Point of use water filters are used in individual houses or offices to provide filtration of potable water close to the point of consumption. The related topic, Point of use water treatment describes full-scale water treatment options and technologies designed to serve communities when municipal water treatment fails or is unavailable.

Probably the best known POU water filters are those installed in the plumbing in kitchens just prior to the tap and also jug filters where water is passed through a filter in a specially constructed plastic jug.

Such filters are typically based on ion exchange resins designed to remove Calcium ions to reduce water hardness and removing any Toxic heavy metal ions such as Lead. Many filters also incorporate activated charcoal to eliminate excess Chlorine and to reduce unwanted tastes and odours. They may also be effective in reducing concentrations of halogenated organic species that can be created through the halogenation of organic rich waters as part of the disinfection process at the municipal water treatment facility.
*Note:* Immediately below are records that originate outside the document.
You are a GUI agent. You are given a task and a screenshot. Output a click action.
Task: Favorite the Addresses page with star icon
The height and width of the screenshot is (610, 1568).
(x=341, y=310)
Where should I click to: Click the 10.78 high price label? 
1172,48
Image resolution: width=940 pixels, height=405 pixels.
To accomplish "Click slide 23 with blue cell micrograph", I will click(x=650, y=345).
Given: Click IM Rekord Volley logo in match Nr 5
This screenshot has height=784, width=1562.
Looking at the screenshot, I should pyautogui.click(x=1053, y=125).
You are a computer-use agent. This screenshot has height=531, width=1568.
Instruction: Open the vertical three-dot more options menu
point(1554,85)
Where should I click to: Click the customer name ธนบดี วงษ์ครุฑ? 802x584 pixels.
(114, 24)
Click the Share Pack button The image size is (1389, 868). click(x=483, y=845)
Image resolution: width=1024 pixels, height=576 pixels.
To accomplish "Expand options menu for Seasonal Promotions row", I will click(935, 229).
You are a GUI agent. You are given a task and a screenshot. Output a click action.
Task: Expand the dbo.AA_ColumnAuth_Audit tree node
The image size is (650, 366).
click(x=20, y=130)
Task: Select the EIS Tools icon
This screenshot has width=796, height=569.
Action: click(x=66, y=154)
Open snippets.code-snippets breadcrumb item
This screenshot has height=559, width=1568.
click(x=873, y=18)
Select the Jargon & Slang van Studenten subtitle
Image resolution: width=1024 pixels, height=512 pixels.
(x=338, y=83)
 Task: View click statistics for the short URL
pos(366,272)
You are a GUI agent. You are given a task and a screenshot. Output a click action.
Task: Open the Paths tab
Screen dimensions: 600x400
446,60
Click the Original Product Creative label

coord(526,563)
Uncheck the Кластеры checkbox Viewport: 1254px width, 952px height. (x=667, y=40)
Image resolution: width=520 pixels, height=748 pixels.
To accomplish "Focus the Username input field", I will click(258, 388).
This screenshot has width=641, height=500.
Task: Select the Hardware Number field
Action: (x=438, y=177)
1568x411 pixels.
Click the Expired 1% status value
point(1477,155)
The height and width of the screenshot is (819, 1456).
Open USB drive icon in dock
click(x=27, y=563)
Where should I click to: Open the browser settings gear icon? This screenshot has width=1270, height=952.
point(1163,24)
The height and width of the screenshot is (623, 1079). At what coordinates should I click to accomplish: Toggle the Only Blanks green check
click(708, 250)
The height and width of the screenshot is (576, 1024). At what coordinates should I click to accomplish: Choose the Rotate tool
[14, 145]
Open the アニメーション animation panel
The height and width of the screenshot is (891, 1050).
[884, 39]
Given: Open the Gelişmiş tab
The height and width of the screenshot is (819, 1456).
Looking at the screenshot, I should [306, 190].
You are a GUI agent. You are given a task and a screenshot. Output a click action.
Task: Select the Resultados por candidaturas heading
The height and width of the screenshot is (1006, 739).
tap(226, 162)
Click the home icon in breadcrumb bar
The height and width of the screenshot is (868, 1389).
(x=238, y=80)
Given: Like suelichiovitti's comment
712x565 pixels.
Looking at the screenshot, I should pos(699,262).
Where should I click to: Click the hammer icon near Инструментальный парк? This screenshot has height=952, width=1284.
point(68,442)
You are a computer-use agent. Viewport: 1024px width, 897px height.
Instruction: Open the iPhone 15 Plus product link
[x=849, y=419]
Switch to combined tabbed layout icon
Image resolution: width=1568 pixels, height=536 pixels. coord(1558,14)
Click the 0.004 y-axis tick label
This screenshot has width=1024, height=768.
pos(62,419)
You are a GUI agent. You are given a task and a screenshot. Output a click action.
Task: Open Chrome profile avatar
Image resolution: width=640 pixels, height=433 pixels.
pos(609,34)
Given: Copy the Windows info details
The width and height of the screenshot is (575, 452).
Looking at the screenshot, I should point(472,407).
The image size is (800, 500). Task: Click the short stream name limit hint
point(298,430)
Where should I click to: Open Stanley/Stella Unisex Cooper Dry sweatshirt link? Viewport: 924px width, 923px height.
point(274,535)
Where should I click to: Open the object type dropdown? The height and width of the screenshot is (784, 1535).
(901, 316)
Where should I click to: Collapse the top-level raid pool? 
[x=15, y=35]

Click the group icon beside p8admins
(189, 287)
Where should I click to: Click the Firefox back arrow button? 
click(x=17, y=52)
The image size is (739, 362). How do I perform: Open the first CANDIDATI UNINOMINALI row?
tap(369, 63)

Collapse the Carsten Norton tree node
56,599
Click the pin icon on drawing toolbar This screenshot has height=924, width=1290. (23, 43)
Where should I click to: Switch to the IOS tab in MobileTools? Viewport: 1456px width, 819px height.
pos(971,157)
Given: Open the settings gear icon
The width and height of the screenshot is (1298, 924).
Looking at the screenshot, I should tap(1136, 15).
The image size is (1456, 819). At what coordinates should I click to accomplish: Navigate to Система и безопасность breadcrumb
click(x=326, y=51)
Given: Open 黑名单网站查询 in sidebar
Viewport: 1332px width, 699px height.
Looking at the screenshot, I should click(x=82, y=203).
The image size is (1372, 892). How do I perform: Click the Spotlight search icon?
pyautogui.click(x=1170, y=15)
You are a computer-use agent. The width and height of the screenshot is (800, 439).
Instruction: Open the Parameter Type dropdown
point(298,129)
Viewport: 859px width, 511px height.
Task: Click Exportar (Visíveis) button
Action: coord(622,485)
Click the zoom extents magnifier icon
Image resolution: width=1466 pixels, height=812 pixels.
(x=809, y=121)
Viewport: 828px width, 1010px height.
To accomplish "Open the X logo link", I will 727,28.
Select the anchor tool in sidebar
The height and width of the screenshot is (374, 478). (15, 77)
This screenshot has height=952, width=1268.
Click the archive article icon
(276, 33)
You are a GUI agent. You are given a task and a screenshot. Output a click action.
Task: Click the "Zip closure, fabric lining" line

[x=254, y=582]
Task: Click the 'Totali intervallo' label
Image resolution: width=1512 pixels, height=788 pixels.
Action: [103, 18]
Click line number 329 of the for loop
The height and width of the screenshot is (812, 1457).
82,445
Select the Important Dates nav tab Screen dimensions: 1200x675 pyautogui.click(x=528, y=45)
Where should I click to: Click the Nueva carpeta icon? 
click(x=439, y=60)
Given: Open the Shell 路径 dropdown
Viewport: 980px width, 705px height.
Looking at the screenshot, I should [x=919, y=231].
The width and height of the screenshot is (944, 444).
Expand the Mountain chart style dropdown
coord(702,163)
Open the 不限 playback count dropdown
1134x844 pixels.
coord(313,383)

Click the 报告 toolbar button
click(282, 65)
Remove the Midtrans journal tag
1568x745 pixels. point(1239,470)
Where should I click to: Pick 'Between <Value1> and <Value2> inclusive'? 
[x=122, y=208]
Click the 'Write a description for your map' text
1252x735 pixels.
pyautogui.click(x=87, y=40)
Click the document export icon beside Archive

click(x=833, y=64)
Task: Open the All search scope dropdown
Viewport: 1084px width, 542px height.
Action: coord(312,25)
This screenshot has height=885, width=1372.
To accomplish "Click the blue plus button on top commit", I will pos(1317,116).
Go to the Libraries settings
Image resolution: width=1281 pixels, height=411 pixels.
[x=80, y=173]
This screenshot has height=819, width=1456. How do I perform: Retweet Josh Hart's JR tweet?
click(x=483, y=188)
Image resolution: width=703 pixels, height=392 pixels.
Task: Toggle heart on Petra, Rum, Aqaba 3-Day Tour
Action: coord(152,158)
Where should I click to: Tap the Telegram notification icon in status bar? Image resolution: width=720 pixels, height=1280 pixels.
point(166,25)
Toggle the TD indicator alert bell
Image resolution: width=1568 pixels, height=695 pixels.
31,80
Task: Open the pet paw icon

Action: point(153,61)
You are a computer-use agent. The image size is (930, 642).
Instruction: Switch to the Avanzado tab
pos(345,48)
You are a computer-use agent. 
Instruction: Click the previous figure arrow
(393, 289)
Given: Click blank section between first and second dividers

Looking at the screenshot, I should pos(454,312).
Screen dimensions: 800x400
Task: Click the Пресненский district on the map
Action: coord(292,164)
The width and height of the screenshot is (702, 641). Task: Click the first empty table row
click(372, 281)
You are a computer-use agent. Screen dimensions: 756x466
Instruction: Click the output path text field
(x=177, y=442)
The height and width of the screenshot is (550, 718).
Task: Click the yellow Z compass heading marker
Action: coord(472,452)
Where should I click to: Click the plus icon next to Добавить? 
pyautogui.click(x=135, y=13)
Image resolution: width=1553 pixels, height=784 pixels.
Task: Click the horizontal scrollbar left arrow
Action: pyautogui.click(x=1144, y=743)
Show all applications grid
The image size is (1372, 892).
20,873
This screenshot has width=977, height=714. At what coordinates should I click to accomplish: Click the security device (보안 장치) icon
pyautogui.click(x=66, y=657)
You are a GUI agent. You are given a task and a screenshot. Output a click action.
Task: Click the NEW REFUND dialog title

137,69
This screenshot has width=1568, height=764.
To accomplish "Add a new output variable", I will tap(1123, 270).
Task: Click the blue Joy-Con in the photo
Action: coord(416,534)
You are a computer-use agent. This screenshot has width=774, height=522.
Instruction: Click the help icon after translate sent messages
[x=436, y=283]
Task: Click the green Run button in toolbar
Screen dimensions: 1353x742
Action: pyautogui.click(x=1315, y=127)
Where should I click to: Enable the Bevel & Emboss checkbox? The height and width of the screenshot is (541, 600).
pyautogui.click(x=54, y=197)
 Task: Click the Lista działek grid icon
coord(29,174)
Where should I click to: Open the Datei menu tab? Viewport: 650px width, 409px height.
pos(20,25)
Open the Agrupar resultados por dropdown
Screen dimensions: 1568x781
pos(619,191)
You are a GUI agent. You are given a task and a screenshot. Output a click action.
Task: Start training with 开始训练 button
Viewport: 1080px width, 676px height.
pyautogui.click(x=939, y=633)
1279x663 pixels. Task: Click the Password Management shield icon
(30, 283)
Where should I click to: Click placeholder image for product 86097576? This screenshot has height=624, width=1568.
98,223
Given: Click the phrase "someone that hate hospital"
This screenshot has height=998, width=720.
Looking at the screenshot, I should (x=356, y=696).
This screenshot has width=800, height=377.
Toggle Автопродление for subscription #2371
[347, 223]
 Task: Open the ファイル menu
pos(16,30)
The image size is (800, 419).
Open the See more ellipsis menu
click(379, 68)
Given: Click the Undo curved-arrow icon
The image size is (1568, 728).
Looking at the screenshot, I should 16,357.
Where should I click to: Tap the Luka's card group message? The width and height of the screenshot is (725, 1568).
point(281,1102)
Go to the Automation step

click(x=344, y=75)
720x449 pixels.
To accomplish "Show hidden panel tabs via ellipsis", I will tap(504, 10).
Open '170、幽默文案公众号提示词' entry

Filters incorporating reverse osmosis are also available and can be effective in removing many pathogenic organisms.

Point of use filters have limited capacity to modify water chemistry and typically require that treatment cartridges are replaced at regular intervals, especially in hard water areas.

Benefits
POU filters are generally efficient at softening hard water and reducing lime scale in kitchen utensils, on shower heads and reducing water smear on shower enclosures provided that the treatment cartridges are regularly replaced.

They can also be efficient in removing heavy metal ions where these are present. However, modern municipal water treatment and modern plumbing standards mean that toxic metals concentrations are very rarely a significant issue. Even where such ions are detectable, they may be at concentrations below the effective treatment range of the filter

Limitations
Although the technology in POU filters is generally robust, the limited contact time with the water stream and the technological limitations of the devices mean that the level of performance is not as great as the user may expect. Per- and Polyfluoroalkyl substances PFAs may occur in some water supplies because of contamination of the water catchment. but a number of POU filters only offer a reduction of concentration down to 70 ng/l whereas the limit on municipal water treatment plant may be as low as 20 ng/l. In such cases the POU filter will be of no benefit.

Disadvantages

Certification in the United States
Three organizations are accredited by the American National Standards Institute, and each one of them certified products using American National Standard Institute/National Science Foundation standards. Each American National Standards Institute/National Science Foundation standard requires verification of contaminant reduction performance claims, an evaluation of the unit, including its materials and structural integrity, and a review of the product labels and sales literature. Each certifies that home water treatment units meet or exceed National Standard Institute/National Science Foundation and Environmental Protection Agency drinking water standards. American National Standard Institute/National Science Foundation standards are issued in two different sets, one for health concerns (such as removal of specific contaminants (Standard 53, Health Effects) and one for aesthetic concerns (Aesthetic Effects, such as improving taste or appearance of water). Certification from these organizations will specify one or both of these specific standards.

NSF International
NSF International as it is now known started out as the National Sanitation Foundation in 1944 at the  University of Michigan School of Public Health. The NSF's water treatment Device Certification Program requires extensive product testing and unannounced audits of production facilities. One goal of this not for profit organization is to provide assurance to consumers that the water treatment devices they are purchasing meet the design, material, and performance requirements of national standards.

Underwriters Laboratories
Underwriters Laboratories, Inc., is an independent, accredited testing and certification organization that certifies home water treatment units which meet or exceed EPA and American National Standard Institute/National Science Foundation drinking water standards of contaminant reduction, aesthetic concerns, structural integrity, and materials safety.

Water Quality Association
The Water Quality Association is a trade organization that tests water treatment equipment, and awards its Gold Seal to systems that meet or exceed ANSI/NSF standards for contaminant reduction performance, structural integrity, and materials safety.
	
Filters that use reverse osmosis, those labeled as “absolute one micron filters,” or those labeled as certified by an American National Standards Institute (ANSI)- accredited organization to American National Standard Institute/National Science Foundation Standard 53 for “Cyst Removal” provide the greatest assurance of removing Cryptosporidium. As with all filters, follow the manufacturer's instructions for filter use and replacement.